AMDは6月12日、「Advancing AI 2025」と題した特別イベントを開催し、AI用途に特化した新型「Instinct GPU」を発表する見通しとなった。発表の場にはCEOのリサ・スー氏も登壇し、AIエコシステムと同社の戦略的取り組みについて説明を行う予定である。

同社は先月、ゲーミング向けGPU「RX 9070 XT」を発売したばかりで、販売数が前世代の10倍を記録したと報告されたばかりだが、今回のイベントではゲーミング用途の製品は扱われない。代わりに、Nvidiaが先行するAI・データセンター市場での競争力強化が狙いとみられる。
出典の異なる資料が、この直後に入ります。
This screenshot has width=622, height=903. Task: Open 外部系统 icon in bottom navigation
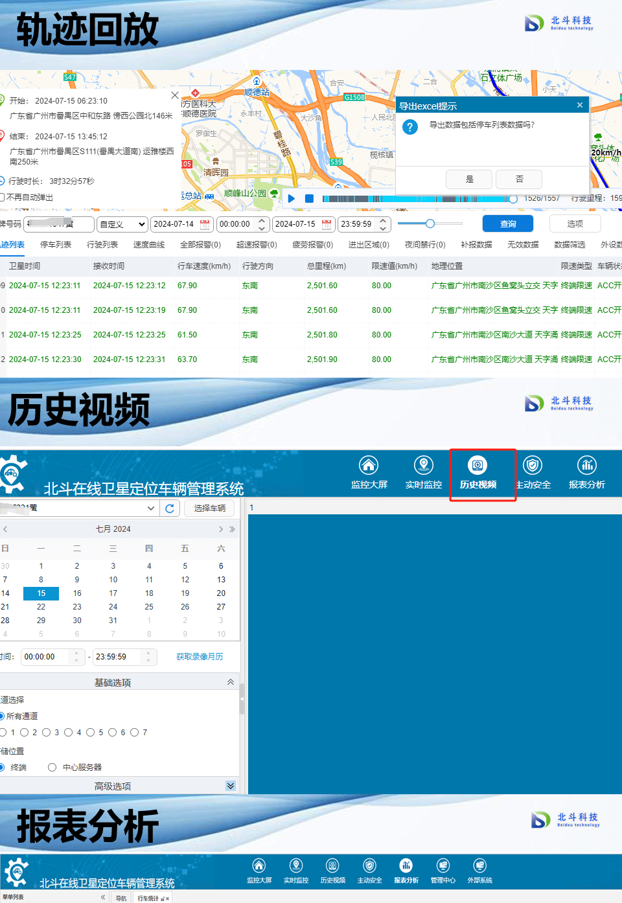(479, 866)
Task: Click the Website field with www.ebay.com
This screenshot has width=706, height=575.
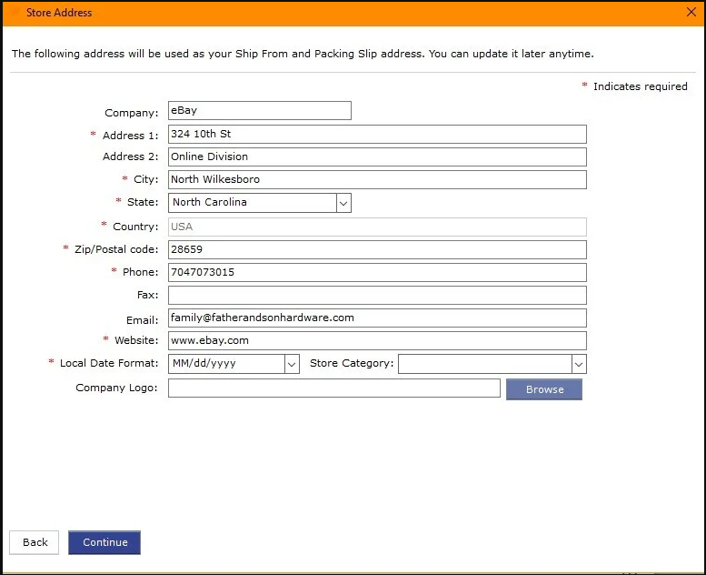Action: pos(377,341)
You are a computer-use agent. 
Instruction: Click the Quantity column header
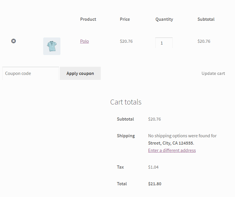point(164,19)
また、AMDはオープンソースのGPU開発基盤「ROCm」関連の新発表も予定しており、ハードとソフトの両面からAIインフラへの注力姿勢を強めている。


Instinct GPUが照準を定めるAI市場の構図とAMDの動き

AMDは「Advancing AI 2025」イベントにおいて、AIとデータセンター向けに設計された「Instinct GPU」の新製品を発表する予定である。このInstinctブランドは、これまで同社が取り組んできたハイパフォーマンス・コンピューティング分野の中核を担っており、特に機械学習や生成AIの処理を支えるGPUとしての役割が期待されている。今回の発表は、ゲーム向けGPU「RX 9070 XT」シリーズの成功に続くものであるが、焦点は明確にコンシューマ市場ではなくエンタープライズ用途に置かれている。
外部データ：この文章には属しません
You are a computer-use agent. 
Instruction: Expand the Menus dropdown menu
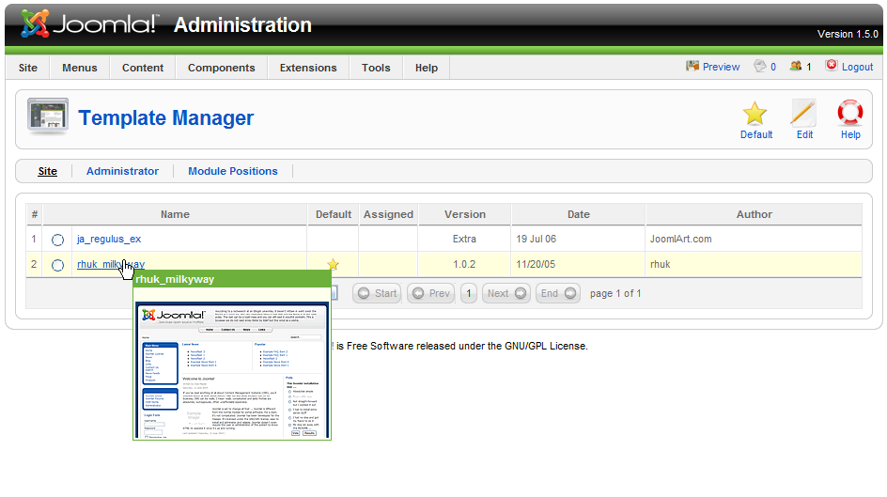pos(80,68)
NvidiaがすでにAI向けGPU市場で圧倒的なシェアを築いている中で、AMDのInstinctシリーズはその牙城に切り込む挑戦とも言える。ただし、ハードウェア性能の競争だけでは足りず、AMDはオープンソースプラットフォーム「ROCm」の強化というソフトウェア面にも注力しており、これにより開発者や研究機関とのエコシステム形成を狙う戦略がうかがえる。AI市場への本格参入というよりは、かねてからの布石が結実しつつある段階と捉えるのが妥当である。

RX 9070 XTの販売実績が示すGPU戦略の二層構造

「RX 9070 XT」は発売初週で過去世代の10倍以上の売上を記録し、AMDのゲーム向けGPUとして歴代最高の滑り出しを見せた。このカードはNavi 48 XTアーキテクチャを採用し、4,096基のストリームプロセッサ、16GBのGDDR6メモリ、304WのTBPを特徴とする性能で、Nvidiaの「RTX 5070」および「5070 Ti」との競合に立ち向かう中間価格帯モデルである。この成果があってこそ、Instinct GPUの発表に向けた余裕ある展開が可能になっている。

一方で、6月12日のイベントではゲーム向けGPUの発表は行わないとされており、これはAMDがGPU戦略を二層に分けて展開していることを明確に示す動きと解釈できる。すなわち、RXシリーズでコンシューマ市場における即効的な利益確保を図る一方、Instinctシリーズでは中長期の成長が見込まれるAI市場への布石を着実に進めている。この構造的な住み分けこそが、Nvidiaと異なる形での市場攻略法とも言えるが、結果が出るには一定の時間と継続的な投資が不可欠であろう。